**Teks Sumber:**

P : “Terus sudut yang dimaksud yang mana?” A : “Yang ini.” (menunjuk titik sudut B) P : “Berarti nilai sinus nya?”

A : (mencari nilai sinus)

P : “Mengapa mencari nilai sinus GF/FB?” A : “Kan ini sisi depan ini samping.” P : “Cara mencari sinus itu apa si?”

A : “SinDeRing.” P : “Ring itu apa ya?” A : “Miring.”

P : “Kenapa milihnya FB?” A : (tersenyum)

P : “Jadi besar sudut nya?” A : “45º”

P : (mengambil hasil pekerjaan tes kemarin)

“Kenapa kemarin mengerjakannya seperti ini? Kenapa segitiga yang terbentuk FGB? F nya di sini E nya di sini. (menunjukkan letak E dan F yang terbalik)

A : (tersenyum) “Lupa.” P : “Lupa apanya?”

A : “Lupa letak ininya.” (menunjuk E dan F)

P : “Kamu kenapa memilih sudut antara BG dan ABFE itu yang sudut F?” A : “Kenapa ya? Salah itu mba.”

P : “Iya, sekarang sudah tahu kalau keliru ya. Tapi kenapa kemarin memilih sudutnya yang F?”

A : “Ga tahu mba, waktu itu bingung mba.”

Hari kedua

P : “Coba dilihat jawabanmu nomor 1.” A : (membaca kembali lembar jawabannya) P : “Kamu tau ga kesalahanmu di mana?” A : “Ga tau.”

P : “Coba baca yang c.” A : “Sudut α = √ = 45º”

P : “Itu benar ga kalo √ = 45º?” A : (berpikir)

A : “Iya.”

P : “Iya? Berarti nilai 1 = 90º? Kan ini kan sama dengan. Sama dengan kan menyamakan nilainya. Sedangkan √ = 45º?”

A : “Ga.” (kemudian membenarkan langkahnya) P : “45º itu apa si? Nilai cosinusnya bukan?” A : “Bukan.”

P : “Lha ini kamu samadengankan dengan?” A : “ √ .”

P : “Disamadengankan dengan? Yang di depannya?” A : “Nilai cosinus.”

P : “Iya. Sekarang dilihat nomor 3. Sudut yang kamu maksud yang mana itu?”

A : “TPB.”

P : “Yang ditanyakan apa si?” A : “Sudut antara TP dengan alas.”

P : “Berarti yang mana? Mengapa kamu memilih yang B?” A : “Ini kemarin ga baca tentang P nya.”

P : “Owh, ya sekarang nilai tangennya berapa?” A : “ √ .”

P : “Darimana?” A : “Dari √ .” P : “√ panjang apa?” A : “Panjang TO.”

P : “Terus 3 nya panjang?” A : “PO.”

P : “Itu PO? Itu kayanya PB.” A : “Iya PB.”

P : “Panjang PB di gambar kamu menulis 6, tetapi untuk mencari nilai tangen kamu menulis 3. Kenapa?”

P : “Oya, masih nomor 3 yang b coba. Kira-kira ada yang kurang ga?” A : “Hmmm.”

P : “Coba kalau aku baca jawabanmu itu, aku bakal langsung tau ga √ itu panjangnya apa terus 3 itu panjangnya apa? Apalagi di gambar ga kelihatan yang panjangnya 3.”

**Bagian Data:**
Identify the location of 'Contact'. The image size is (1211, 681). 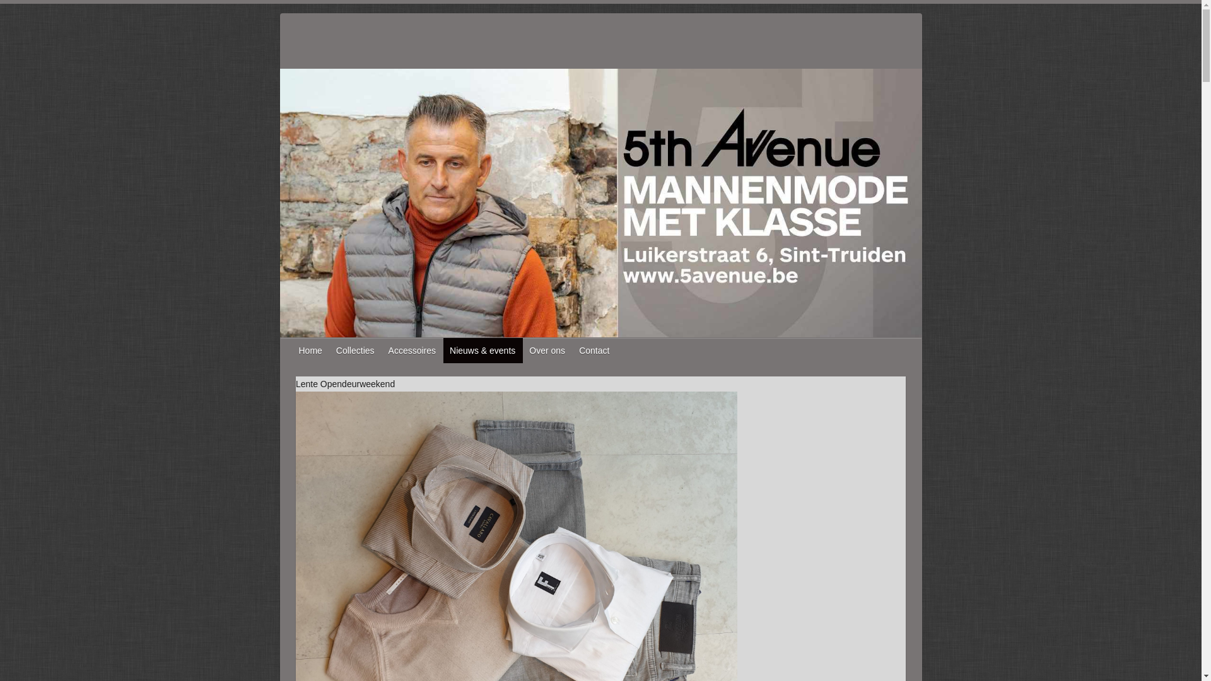
(594, 350).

**Perintah Tugas:** Lanjutkan transkrip wawancara tentang soal sudut dan trigonometri di atas, mulai setelah kalimat terakhirnya. Data tersebut sama sekali tidak dipakai di sini.

**Jawaban:**
A : “Ya ga tahu.”

P : “Kebiasaan ya langsung nulis angka-angkanya?” A : “Iya, sebenernya nomer lain udah ditulis.” P : “Nah nomer ini kok ga ditulis?”

A : “Lupa, kayanya biar langsungan aja gitu.”

F. Siswa 6 Hari pertama

P : “Coba baca dan pahami soal nomor 3. Yang pertama apa yang ditanyakan?”

F : “Sudut yang dibentuk oleh TP dan alas ABCD.” P : “Coba bagaimana kalo dikerjakan dan digambar?” F : (mengerjakan)

P : “Sudutnya yang mana?” F : (menunjuk P)

P : “Kenapa memilih P?” F : “Hmm???”

P : “Mencari sudut bagaimana si? Antara TP dan alas?” F : (berpikir)

P : “Mendapat segitiga TPO bagaimana?” F : (masih berpikir)

P : “Ini tadi lho dapat O dari mana?” F : “Dari P ke O.”

P : “Mengapa?” F : “Jarak terdekat.”

P : “Terus kenapa sudutnya di P?” F : (berpikir)

P : “Kalau di T mungkin tidak sudut yang dibentuk oleh TP dengan alas?” F : “Hmmmmmm.”

P : “Yasudah kalau begitu berarti nilai tangennya?” F : (mengerjakan)

P : “Mencari tangen itu apa si?” F : “Depan/samping.”

P : “Jadinya bagaimana?” F : (melanjutkan mengerjakan) P : “Berarti besar sudutnya?” F : “Ga tau.”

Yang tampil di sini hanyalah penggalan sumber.